> _Passage provided_

Group slammed by union says it’s concerned about process in schools, not policies

Oct 13, 2022 | 3:00 PM Pete McIntyre

A political group that is backing several school board candidates in Vernon and Kelowna, is fending off criticism that its agenda is to push for anti-vaccine and anti-inclusion policies in schools.

ParentsVoiceBC (PVBC) is supporting 28 trustee candidates in eight school districts, including seven hopefuls in School District 22 Vernon and District 23 Central Okanagan.

The North Okanagan Labour Council issued a news release this week, “denouncing the aggressive rhetoric and policy positions” of ParentsVoiceBC.

“This organization was started by a Catholic political activist in Abbotsford, and is currently running candidates in 28 school districts in an effort to “take back our schools [slogan used by the group],”‘ the labour council’s news release stated.

The council, which is made up of 30 private and public unions, said “the group’s agenda is to advance anti-LGBTQ+, anti-inclusion, anti-vaccine, anti-SOGI123 and anti-Truth and Reconciliation views and policies within our school communities.”

The NOLC is encouraging its supporters to not cast votes in favour of “the harmful policy and rhetoric positions embraced by ParentsVoiceBC candidates, and others, and to instead vote for candidates who support human rights and inclusion in our schools.”

Fritz Radandt, campaign manager for ParentsVoiceBC, told Vernon Matters they are most concerned about giving parents and the community more say into school board issues.

> _Supplied records_
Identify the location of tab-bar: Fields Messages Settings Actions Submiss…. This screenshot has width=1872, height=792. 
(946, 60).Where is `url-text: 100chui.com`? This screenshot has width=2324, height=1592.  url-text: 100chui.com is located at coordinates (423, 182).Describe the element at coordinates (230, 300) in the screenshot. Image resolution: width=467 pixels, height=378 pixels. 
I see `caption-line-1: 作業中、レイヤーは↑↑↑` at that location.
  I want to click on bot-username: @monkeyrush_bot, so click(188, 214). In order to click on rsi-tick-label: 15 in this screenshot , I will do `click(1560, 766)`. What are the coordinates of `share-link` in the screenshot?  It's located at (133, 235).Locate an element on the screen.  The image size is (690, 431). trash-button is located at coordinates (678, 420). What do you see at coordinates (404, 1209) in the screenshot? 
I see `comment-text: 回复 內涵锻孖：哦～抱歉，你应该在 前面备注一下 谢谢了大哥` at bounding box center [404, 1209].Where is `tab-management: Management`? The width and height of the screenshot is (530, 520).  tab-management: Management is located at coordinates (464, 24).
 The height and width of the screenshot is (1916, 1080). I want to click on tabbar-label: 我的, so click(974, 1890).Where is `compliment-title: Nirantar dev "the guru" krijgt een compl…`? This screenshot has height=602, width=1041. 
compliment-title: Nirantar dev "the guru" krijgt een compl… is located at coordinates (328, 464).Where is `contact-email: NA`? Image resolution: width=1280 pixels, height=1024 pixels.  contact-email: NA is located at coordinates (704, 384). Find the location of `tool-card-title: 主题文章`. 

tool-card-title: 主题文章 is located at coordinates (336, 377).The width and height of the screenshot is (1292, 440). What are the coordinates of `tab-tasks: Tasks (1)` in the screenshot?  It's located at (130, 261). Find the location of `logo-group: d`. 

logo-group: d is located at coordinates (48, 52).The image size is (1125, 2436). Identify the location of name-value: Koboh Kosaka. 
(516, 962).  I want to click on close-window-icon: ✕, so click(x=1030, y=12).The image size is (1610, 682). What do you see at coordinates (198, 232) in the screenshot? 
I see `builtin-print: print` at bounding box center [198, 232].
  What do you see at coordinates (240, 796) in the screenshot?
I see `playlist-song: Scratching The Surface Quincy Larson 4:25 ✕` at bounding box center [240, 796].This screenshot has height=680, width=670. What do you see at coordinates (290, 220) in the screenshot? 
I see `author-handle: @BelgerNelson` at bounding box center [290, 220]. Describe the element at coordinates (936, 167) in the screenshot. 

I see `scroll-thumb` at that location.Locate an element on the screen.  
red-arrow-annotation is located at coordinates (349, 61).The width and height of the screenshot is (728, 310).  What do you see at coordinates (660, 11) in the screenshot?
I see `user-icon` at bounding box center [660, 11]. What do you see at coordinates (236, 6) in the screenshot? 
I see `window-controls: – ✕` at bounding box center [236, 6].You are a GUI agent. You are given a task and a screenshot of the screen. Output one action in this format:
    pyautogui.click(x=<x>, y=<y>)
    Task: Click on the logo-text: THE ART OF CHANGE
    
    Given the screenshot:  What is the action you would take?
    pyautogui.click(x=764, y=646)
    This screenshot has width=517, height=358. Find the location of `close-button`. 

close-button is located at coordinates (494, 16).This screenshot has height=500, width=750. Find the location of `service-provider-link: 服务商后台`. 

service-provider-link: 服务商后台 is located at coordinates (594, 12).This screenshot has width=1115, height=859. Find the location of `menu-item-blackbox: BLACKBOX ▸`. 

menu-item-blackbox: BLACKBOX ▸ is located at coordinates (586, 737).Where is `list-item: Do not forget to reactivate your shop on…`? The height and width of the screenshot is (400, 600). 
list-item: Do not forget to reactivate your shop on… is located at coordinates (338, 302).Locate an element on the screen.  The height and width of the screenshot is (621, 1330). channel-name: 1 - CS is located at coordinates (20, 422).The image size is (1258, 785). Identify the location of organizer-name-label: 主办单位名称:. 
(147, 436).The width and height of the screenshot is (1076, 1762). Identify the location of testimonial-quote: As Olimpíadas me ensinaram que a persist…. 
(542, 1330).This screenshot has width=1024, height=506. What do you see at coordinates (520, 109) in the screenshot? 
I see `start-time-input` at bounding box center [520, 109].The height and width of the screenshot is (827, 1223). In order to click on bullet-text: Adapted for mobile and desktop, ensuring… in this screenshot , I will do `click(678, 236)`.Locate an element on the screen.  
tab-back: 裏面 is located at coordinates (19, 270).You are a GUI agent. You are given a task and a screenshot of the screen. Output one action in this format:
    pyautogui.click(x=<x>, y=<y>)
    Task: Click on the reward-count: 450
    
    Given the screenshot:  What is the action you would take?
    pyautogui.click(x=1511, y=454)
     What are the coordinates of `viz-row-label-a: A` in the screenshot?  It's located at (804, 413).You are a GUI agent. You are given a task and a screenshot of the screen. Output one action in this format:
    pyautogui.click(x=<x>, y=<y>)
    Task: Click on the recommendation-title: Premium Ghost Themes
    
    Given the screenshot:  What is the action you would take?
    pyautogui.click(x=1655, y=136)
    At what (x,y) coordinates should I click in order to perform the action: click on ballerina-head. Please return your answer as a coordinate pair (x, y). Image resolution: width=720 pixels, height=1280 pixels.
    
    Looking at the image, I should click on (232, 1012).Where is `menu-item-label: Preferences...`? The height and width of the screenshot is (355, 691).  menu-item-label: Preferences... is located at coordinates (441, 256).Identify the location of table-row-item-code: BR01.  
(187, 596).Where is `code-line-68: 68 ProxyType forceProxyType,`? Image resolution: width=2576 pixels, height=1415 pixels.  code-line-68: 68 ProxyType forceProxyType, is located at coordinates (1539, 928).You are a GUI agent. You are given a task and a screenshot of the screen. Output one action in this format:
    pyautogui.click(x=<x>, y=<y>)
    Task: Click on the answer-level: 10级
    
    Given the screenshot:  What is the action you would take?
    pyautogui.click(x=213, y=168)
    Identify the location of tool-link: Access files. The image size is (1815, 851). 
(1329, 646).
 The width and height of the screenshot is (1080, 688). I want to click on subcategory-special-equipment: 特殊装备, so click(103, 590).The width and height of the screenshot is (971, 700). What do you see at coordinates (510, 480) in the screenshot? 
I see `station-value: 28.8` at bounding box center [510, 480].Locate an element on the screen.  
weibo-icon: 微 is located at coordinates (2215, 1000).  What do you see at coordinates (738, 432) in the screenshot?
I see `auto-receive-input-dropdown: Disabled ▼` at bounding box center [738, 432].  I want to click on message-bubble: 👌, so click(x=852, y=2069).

> _Questions to answer_
A – Answer these questions using the news article about ParentsVoiceBC:
(i) How many private and public unions make up the North Okanagan Labour Council?
(ii) What position does Fritz Radandt hold?
(iii) How many ParentsVoiceBC-backed hopefuls are in School District 22 Vernon and District 23 Central Okanagan combined?
B – Continue the news article about ParentsVoiceBC from the point where it ends.

> _Solved problems_
A –
(i) 30
(ii) Campaign manager for ParentsVoiceBC
(iii) Seven

B –
“A union’s job is to fight for higher wages and better benefits for the employees they represent. But parents are the primary educators of their children and the reason school boards exist in the first place. Therefore, ParentsVoice BC advocates for two specific changes: greater transparency in the decision-making process; and greater parental and community input,” Radandt said.

Radandt said, based on that, if parents in a school district through a fully-informed decision-making process want to implement a specific initiative, his group supports that.

“If parents in another district, following the same process, arrive at the opposite conclusion, we support that too. Local ParentsVoice BC candidates are concerned about process, not individual policies. PVBC itself takes no position on any single issue,” Radandt said.

The three Vernon area ParentsChoice candidates, Sylvia Herchen, Nellie Villegas and Jewlie Milligan, were criticized by some people on social media for not attending a forum for the trustee candidates on Oct. 3 in Vernon.

Herchen told iNFOnews that she didn’t show up so she wouldn’t be the “target of leading questions.”

The ParentsChoice-backed candidates in the Central Okanagan are Laurie Bowen, Tovey Demman, Teresa Docksteader and Chris Fieber.